# Aim of the exercise
Count, in the entries, the lines with "will". Answer with the number only.

# Given records
▶

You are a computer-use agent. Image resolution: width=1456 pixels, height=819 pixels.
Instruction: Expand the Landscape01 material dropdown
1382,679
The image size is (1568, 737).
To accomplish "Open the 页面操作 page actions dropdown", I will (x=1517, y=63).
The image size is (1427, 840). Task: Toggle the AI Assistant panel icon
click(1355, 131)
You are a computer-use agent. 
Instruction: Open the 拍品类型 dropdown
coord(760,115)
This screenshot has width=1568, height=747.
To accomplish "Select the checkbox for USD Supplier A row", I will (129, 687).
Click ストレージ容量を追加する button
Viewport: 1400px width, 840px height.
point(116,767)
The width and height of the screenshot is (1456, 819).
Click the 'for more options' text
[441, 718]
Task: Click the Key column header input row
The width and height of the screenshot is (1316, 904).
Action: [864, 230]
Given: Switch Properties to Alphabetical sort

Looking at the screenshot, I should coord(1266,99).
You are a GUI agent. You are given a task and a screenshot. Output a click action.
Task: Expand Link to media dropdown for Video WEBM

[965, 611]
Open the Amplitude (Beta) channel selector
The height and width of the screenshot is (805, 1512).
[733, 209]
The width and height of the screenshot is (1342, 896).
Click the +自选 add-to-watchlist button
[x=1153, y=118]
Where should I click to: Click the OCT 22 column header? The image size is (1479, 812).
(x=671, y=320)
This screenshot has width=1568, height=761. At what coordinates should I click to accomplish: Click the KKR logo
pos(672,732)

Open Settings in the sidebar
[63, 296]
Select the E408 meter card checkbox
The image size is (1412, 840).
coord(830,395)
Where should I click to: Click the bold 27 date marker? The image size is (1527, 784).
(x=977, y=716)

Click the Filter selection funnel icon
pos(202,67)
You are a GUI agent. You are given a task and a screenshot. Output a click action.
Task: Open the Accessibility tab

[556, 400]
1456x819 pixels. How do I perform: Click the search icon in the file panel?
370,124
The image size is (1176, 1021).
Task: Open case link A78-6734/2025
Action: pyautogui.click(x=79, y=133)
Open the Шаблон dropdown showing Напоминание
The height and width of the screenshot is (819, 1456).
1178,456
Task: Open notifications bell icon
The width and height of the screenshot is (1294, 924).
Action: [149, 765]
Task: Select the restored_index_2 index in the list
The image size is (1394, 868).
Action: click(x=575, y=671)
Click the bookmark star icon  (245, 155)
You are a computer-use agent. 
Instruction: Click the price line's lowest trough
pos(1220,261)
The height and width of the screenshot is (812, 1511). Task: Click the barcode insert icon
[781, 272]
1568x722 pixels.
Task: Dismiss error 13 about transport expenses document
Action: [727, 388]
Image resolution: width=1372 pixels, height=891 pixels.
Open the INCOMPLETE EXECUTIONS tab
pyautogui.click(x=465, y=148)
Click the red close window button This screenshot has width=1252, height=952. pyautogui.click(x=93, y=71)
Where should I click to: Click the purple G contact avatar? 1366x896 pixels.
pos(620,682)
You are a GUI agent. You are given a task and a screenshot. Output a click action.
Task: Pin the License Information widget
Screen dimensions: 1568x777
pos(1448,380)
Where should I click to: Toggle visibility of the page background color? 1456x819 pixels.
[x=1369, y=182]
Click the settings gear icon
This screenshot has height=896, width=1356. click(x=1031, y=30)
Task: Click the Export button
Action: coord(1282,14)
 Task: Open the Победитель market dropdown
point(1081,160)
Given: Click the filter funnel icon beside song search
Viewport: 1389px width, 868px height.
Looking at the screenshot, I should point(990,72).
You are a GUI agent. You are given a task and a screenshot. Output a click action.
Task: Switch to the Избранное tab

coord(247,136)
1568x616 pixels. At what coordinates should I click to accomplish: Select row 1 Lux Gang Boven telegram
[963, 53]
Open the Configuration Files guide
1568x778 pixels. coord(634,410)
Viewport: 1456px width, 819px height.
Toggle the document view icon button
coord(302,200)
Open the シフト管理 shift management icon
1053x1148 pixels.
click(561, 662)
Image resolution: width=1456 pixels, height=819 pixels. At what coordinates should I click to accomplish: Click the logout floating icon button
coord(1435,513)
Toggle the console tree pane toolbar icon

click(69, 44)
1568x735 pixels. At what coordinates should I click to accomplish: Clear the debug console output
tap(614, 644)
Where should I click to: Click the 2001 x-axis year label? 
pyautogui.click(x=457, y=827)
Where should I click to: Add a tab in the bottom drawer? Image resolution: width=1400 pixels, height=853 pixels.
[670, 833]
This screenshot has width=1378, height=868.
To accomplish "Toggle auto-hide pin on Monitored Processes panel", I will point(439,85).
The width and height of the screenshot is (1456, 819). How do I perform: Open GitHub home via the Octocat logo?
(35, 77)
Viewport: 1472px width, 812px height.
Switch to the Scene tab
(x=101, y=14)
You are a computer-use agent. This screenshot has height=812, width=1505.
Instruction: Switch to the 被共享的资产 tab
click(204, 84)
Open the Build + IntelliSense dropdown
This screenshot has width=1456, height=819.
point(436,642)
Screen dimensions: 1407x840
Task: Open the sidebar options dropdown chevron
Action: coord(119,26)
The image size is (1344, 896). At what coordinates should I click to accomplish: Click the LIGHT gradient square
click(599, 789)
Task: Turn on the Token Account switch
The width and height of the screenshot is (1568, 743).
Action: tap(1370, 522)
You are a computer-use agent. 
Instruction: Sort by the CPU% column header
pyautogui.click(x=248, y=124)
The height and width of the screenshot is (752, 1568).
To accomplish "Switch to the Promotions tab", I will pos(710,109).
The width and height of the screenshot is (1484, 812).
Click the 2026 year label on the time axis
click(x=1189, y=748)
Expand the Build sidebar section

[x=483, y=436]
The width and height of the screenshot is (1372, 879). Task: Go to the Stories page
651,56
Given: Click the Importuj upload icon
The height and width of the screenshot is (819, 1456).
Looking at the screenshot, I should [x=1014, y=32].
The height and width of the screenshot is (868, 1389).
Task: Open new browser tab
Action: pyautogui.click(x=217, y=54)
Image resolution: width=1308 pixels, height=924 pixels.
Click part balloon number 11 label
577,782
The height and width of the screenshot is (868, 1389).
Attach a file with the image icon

◀

# Answer for the task
4